J’accuse

***
recensie J’accuse

Klokkenluider hoeft geen held te zijn

door Cor Oliemeulen

Nadat een Franse krant in 1898 J’accuse…! van Émile Zola publiceerde, brak in het land de pleuris uit. De schrijver veegde uitvoerig de vloer aan met de legertop en alle andere instanties die de onterechte beschuldiging van de joodse officier Alfred Dreyfus in de doofpot hadden gestopt. De Britse journalist en schrijver Richard Harris schreef een boek over de affaire en regisseur Roman Polanski verfilmde dat.

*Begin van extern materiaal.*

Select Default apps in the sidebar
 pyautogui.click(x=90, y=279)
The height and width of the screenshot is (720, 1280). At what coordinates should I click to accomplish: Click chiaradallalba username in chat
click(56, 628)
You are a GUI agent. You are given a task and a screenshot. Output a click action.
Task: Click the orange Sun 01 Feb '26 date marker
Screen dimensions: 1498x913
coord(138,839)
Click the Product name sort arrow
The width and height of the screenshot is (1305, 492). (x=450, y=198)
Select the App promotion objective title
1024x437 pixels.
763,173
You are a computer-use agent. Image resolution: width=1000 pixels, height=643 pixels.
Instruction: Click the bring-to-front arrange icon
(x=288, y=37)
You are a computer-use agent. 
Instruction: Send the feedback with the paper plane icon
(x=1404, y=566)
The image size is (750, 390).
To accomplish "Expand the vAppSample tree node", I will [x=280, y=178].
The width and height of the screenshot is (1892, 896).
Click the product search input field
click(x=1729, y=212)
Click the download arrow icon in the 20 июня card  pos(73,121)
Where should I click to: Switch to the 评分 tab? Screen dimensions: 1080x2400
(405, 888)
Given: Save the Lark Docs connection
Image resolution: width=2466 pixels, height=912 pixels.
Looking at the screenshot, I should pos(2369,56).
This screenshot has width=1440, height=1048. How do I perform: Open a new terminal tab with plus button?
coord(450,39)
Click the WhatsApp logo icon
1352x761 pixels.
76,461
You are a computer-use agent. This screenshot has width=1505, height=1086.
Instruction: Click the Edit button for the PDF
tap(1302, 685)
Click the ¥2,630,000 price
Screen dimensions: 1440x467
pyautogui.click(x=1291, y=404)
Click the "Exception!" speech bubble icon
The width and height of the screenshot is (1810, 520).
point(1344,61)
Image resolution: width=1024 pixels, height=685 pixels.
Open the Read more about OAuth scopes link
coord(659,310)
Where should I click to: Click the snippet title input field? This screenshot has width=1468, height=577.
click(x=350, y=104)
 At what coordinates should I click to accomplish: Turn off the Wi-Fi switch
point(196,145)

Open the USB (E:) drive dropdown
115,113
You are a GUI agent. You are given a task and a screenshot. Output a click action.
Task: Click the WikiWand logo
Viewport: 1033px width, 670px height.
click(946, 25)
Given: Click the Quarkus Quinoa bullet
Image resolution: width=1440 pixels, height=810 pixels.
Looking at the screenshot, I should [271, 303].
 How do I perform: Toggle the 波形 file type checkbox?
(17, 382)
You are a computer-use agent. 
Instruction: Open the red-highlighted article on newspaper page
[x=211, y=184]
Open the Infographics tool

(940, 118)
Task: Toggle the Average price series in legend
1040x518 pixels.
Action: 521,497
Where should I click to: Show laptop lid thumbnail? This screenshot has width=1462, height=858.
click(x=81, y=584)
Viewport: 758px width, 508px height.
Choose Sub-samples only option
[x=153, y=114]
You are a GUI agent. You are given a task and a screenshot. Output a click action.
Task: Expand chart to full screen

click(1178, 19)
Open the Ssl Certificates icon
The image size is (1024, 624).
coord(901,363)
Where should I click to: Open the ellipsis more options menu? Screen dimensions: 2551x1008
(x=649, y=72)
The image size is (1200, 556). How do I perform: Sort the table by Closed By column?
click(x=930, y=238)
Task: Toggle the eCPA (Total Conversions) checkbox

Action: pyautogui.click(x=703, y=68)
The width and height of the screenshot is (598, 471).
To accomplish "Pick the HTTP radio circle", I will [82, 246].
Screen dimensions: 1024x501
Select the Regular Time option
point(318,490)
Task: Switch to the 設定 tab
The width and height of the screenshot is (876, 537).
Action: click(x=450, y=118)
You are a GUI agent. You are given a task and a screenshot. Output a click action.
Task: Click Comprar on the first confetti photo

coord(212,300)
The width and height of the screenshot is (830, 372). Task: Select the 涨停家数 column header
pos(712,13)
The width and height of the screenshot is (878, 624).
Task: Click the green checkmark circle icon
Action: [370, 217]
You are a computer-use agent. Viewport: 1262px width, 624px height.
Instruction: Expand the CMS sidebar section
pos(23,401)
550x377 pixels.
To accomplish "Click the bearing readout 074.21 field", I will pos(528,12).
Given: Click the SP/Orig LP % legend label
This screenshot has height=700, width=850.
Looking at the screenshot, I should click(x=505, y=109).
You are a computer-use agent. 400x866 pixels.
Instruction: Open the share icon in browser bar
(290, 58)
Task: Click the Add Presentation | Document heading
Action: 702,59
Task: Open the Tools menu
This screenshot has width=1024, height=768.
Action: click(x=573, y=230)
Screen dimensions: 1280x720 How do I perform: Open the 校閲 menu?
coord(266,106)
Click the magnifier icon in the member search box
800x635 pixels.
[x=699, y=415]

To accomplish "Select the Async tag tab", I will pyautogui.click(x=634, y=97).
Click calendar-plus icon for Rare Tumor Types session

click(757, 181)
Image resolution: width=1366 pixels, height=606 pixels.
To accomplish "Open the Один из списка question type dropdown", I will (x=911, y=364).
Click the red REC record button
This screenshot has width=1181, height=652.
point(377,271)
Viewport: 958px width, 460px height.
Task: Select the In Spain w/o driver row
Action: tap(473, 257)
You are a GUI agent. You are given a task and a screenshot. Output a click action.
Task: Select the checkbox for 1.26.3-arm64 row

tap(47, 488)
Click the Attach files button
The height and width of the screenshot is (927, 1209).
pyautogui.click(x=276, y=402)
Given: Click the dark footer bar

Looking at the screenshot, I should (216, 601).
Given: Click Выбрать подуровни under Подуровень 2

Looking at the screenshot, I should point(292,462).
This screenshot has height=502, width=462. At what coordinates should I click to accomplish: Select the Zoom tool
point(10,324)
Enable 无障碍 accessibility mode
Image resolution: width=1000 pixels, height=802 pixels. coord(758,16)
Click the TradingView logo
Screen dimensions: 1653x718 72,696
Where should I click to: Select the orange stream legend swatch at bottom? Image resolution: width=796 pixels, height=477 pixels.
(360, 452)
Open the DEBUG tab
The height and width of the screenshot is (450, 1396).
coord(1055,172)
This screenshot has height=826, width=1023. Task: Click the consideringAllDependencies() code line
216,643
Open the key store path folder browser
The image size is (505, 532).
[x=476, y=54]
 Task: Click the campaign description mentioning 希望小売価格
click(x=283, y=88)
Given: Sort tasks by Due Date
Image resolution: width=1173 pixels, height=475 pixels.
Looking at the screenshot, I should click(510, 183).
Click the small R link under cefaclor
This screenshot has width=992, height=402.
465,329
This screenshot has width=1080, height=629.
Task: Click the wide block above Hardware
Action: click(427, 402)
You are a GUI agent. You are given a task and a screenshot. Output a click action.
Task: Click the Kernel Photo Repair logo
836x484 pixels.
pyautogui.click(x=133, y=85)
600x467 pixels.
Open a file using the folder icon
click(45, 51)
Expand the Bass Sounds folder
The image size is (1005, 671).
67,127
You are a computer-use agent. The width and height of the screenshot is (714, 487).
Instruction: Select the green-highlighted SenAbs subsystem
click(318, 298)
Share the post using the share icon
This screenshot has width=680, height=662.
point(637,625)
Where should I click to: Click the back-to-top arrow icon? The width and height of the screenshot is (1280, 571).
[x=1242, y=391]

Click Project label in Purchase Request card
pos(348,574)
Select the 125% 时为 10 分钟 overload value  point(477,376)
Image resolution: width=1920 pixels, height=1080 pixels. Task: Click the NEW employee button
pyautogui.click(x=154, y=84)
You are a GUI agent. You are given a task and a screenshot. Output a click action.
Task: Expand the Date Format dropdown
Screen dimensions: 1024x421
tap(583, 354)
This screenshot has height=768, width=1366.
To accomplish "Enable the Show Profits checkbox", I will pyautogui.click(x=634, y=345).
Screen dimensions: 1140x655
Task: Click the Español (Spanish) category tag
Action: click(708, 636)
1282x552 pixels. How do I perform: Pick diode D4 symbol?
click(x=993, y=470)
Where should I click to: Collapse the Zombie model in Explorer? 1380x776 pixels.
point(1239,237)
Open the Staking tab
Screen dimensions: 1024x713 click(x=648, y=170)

Alfred Dreyfus werd veroordeeld tot een langdurig verblijf op Duivelseiland omdat hij een spion voor Duitsland zou zijn. De affaire hield Frankrijk maar liefst twaalf jaar in zijn greep door gerechtelijke blunders, politieke belangen en antisemitisme. Regisseur Roman Polanski – vooral bekend van Het mes in het water (1962), Rosemary’s Baby (1968), Chinatown (1974) en The Pianist (2002) – kruipt in zijn historische drama J’accuse in het hoofd van de nieuwe baas van de Franse inlichtingendienst, kolonel Georges Picquart (Jean Dujardin: The Artist, Deerskin). Die ontdekt dat de bewijzen tegen Alfred Dreyfus (Louis Garrell: Le Redoutable, Little Women) zijn vervalst en moet vervolgens tal van intimidaties zien te trotseren om de waarheid boven tafel te krijgen.

J'accuse

Jood
De film opent met een ceremonie op een groot plein waar het uniform van kapitein Dreyfus op vernederende wijze van alle militaire versierselen wordt ontdaan. Een officier naast Picquart, die door een verrekijker het tafereel gadeslaat, vraagt wat hij ziet. “Dreyfus ziet eruit als een joodse kleermaker die huilt omdat zijn geld in de vuilnisbak wordt gegooid”, zegt Picquart, waarna iedereen de grootste lol heeft. Op dat moment moet Picquart niet veel van joden hebben, en aan het eind van het verhaal nog steeds niet. Maar ondertussen gelooft hij wel vurig in zijn plicht om te doen wat juist is, hoeveel weerstand dat dat ook oplevert. Het hoofdpersonage wordt in de film zeker niet als held neergezet, maar wel als moedige klokkenluider.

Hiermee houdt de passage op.